Exercise directions
Could you write out the lines below exactly, beginning with the first and finishing with the one that contains "Task: Click the 無効 label text"?

○ ○ ○ ○

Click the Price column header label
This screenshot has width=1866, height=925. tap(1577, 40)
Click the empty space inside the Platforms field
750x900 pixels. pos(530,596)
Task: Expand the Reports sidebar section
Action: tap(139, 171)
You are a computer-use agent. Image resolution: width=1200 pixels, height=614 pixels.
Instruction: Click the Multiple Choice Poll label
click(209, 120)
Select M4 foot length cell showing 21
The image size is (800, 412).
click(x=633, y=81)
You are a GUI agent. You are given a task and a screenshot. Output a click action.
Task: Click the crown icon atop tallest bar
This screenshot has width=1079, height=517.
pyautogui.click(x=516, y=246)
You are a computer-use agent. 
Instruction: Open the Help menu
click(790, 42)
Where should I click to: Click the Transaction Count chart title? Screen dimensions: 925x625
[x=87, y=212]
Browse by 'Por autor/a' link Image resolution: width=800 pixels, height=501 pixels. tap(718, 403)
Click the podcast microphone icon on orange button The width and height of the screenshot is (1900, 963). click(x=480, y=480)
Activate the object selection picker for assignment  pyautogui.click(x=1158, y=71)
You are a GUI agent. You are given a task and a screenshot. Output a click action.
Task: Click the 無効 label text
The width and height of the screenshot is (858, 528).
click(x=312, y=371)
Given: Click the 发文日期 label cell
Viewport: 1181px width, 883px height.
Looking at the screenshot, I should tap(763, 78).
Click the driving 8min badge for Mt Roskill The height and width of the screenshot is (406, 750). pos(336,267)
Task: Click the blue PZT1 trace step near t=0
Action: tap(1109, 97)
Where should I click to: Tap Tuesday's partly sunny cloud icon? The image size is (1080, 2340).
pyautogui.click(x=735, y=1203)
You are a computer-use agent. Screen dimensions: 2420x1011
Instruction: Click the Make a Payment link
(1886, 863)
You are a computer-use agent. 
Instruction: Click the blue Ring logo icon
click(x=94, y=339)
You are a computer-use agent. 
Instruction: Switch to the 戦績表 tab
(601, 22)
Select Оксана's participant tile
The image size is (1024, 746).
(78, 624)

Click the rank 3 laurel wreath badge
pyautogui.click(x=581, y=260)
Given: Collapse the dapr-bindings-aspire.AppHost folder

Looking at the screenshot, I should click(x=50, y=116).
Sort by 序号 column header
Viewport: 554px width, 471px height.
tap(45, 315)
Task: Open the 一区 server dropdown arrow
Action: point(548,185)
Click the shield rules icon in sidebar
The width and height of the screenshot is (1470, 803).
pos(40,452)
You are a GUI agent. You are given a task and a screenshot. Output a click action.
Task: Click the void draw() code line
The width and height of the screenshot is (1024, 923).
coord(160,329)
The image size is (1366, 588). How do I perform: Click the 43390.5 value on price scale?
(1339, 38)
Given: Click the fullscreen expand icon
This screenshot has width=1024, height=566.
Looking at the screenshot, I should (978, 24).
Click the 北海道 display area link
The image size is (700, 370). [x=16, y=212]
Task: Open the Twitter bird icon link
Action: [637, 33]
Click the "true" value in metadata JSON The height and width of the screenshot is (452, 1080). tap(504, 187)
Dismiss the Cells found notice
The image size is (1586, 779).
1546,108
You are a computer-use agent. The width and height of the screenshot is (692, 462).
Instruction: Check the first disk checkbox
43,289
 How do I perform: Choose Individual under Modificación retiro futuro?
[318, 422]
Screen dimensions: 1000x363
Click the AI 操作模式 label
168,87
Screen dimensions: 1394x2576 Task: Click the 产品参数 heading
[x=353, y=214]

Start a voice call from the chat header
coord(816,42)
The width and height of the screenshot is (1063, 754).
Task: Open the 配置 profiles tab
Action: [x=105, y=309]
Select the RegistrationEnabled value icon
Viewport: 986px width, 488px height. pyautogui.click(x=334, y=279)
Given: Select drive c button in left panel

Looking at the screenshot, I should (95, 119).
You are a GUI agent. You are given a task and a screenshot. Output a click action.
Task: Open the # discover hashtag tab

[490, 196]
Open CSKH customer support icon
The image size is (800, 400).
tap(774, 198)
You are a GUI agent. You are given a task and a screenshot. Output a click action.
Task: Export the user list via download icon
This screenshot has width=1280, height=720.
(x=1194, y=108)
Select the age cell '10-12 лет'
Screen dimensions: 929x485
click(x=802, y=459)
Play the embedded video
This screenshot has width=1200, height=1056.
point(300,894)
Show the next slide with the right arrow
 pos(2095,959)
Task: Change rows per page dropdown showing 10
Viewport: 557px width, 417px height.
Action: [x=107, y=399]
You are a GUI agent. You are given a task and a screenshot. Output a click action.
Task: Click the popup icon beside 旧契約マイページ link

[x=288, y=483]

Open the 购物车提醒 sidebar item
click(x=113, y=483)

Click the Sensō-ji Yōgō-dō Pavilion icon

○ ○ ○ ○

Solution to this task
Click the Price column header label
This screenshot has width=1866, height=925. tap(1577, 40)
Click the empty space inside the Platforms field
750x900 pixels. pos(530,596)
Task: Expand the Reports sidebar section
Action: tap(139, 171)
You are a computer-use agent. Image resolution: width=1200 pixels, height=614 pixels.
Instruction: Click the Multiple Choice Poll label
click(209, 120)
Select M4 foot length cell showing 21
The image size is (800, 412).
click(x=633, y=81)
You are a GUI agent. You are given a task and a screenshot. Output a click action.
Task: Click the crown icon atop tallest bar
This screenshot has width=1079, height=517.
pyautogui.click(x=516, y=246)
You are a computer-use agent. 
Instruction: Open the Help menu
click(790, 42)
Where should I click to: Click the Transaction Count chart title? Screen dimensions: 925x625
[x=87, y=212]
Browse by 'Por autor/a' link Image resolution: width=800 pixels, height=501 pixels. tap(718, 403)
Click the podcast microphone icon on orange button The width and height of the screenshot is (1900, 963). click(x=480, y=480)
Activate the object selection picker for assignment  pyautogui.click(x=1158, y=71)
You are a GUI agent. You are given a task and a screenshot. Output a click action.
Task: Click the 無効 label text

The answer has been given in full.